We have wonderful pasta’s to choose from to obtain our carbohydrates. Remember that pasta like beans; 1/2 cup constitutes a portion. With greens you can go crazy, having a cup or more. Go for the dark greens; spinach, chard, mustard greens, collard greens because these are the ones that are rich in folic acid, a B Vitamin that is often linked to mood disorders. If you’re not into fish, remember to add the omega-3 fatty acids to your diet.

Eat and be happy!

posted in Recipes, The Daily Diet by Joann

1st September 2007

Avoid Eating Mindlessly

One of the leading causes of weight problems is that often we don’t stop to think about what we’re eating. We may have a perception that we’re eating healthy, but without any real knowledge of exactly how many calories we’re consuming, or precisely what those calories are composed of - fats, sugars, protein, etc.

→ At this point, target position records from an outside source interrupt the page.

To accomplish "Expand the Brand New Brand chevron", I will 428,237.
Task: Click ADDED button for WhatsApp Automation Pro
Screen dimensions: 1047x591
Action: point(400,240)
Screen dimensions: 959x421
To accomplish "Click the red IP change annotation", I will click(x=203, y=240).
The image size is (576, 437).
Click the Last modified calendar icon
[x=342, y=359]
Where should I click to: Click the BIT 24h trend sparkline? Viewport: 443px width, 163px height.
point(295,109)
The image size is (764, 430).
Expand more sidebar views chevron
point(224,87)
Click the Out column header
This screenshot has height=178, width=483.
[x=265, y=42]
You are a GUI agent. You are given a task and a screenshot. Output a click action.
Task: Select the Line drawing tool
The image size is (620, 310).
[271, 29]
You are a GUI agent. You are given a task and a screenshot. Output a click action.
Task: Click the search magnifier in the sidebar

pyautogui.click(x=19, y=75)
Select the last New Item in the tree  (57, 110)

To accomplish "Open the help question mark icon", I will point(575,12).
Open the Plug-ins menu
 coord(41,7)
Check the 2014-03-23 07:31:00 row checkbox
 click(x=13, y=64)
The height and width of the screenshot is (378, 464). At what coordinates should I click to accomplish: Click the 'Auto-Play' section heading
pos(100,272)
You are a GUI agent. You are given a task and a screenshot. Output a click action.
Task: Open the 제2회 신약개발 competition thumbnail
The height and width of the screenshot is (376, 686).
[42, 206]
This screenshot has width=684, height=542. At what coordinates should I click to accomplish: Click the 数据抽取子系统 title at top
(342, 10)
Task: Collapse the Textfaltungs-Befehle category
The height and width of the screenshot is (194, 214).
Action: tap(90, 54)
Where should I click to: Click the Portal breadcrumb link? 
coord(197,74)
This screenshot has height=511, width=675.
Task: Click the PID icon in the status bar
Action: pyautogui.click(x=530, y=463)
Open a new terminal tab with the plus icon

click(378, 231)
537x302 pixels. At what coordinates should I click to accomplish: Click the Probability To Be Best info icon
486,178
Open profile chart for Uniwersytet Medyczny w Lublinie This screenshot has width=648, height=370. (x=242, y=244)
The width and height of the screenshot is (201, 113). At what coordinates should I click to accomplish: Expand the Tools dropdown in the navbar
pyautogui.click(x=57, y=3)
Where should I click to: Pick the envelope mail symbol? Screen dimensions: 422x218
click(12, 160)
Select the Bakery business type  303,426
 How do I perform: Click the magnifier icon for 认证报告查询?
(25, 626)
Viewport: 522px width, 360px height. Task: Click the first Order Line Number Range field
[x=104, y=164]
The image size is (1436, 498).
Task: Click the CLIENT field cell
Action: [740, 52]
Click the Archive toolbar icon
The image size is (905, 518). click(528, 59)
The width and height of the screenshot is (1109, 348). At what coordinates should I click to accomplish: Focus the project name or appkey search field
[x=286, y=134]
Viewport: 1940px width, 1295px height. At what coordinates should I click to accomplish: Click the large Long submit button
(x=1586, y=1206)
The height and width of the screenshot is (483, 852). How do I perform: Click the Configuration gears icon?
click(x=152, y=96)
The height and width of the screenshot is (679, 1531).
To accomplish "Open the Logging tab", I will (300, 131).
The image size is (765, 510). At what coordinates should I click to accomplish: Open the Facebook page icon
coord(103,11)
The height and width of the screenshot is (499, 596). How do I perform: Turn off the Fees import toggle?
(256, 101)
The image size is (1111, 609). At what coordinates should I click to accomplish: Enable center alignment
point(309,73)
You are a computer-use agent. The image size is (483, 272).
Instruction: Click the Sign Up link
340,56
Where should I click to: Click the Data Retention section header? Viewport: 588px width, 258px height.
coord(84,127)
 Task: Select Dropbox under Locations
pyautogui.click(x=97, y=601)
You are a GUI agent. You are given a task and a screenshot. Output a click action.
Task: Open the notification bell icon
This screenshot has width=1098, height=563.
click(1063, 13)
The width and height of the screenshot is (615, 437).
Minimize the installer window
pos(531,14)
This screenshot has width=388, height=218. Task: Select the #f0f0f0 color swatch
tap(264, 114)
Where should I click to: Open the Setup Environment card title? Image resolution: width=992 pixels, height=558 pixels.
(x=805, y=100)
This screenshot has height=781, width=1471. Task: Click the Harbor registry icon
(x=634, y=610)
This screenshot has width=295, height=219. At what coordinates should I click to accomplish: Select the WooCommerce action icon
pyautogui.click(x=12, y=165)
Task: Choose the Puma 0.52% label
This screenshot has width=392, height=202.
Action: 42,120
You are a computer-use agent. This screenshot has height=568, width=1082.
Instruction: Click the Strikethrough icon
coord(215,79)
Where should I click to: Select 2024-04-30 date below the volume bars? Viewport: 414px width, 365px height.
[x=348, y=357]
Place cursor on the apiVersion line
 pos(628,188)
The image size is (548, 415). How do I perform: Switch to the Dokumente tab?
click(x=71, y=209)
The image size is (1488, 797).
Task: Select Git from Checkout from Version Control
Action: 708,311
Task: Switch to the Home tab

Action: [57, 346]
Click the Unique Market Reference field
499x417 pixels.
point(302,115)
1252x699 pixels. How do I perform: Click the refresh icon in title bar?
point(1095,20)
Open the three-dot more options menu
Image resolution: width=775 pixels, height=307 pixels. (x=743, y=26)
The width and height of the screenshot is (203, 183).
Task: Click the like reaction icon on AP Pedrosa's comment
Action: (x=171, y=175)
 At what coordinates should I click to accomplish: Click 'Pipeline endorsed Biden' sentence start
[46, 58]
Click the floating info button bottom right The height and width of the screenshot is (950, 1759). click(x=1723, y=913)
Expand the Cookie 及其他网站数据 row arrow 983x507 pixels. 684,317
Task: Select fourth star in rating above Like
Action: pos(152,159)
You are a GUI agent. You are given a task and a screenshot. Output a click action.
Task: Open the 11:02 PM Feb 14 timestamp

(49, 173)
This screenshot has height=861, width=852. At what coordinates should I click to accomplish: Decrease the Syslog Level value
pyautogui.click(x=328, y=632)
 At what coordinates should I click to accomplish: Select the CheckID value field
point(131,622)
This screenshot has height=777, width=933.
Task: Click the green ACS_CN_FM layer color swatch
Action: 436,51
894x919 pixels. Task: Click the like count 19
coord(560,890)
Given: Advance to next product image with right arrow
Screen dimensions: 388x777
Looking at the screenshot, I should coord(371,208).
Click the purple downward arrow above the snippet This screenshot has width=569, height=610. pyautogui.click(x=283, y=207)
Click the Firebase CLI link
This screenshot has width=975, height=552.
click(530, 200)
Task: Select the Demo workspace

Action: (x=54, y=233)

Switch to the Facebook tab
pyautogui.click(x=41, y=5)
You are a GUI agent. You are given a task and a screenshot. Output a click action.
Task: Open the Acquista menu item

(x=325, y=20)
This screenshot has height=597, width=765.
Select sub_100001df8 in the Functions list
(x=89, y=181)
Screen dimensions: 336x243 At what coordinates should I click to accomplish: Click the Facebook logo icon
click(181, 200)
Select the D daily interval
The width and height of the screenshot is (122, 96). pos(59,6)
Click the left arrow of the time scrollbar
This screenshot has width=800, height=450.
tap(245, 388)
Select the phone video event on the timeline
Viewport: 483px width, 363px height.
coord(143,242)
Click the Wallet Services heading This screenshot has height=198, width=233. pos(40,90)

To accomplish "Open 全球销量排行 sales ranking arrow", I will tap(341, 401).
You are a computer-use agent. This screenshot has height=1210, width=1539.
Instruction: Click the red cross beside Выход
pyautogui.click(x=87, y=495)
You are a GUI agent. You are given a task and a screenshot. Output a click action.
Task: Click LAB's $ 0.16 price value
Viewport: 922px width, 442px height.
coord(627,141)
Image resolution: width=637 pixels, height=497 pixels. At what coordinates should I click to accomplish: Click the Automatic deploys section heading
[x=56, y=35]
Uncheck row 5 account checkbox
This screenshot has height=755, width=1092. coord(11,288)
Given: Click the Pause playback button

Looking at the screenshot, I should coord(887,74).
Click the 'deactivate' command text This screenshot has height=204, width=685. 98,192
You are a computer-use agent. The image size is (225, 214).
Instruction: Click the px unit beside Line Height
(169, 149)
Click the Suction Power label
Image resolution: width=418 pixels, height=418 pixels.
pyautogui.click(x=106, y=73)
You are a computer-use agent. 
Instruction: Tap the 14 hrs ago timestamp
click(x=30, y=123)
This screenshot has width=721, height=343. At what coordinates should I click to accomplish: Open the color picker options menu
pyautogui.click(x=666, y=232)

Yesterday I was reading this very interesting article posted at WebMD and realized that I was one of those guilty of the very same thing. On occasion when I’m out running errands and hungry, I’ll stop at a Subway to get what I consider to be a healthier alternative to the usual burgers-and-fries fast food fare, and then proud of myself for my choice (and with the thought that I’ve consumed fewer calories), I’ll indulge in a cookie or other treat. Yikes!

Another choice made often mindlessly? Alcohol. While studies show that a glass or two of red wine has several health benefits, it also has on average over 120 calories per glass. And many people don’t realize that while some of the alcohol you consume is converted the fat, the rest is converted to acetate, which your body uses as fuel in place of fat. Which means that the more alcohol you consume, the less efficiently your body can burn the fat you consume, which leads to weight gain (unless you are highly active every day).

I’m not advocating giving up alcohol, or forever swearing off all fast food (even the healthier alternatives), but I do think that if you’re trying to lose weight (or just maintain a healthy weight) it would be wise to be aware of how many calories you are eating from all your daily sources. Keep a food log and write down everything you eat or drink, then look up the calorie and nutrition content online to help you find ways you can modify your diet to stay within your recommended daily calorie intake.

Turn “mindless eating” into “mindful eating” and you’re much more likely to succeed with your diet!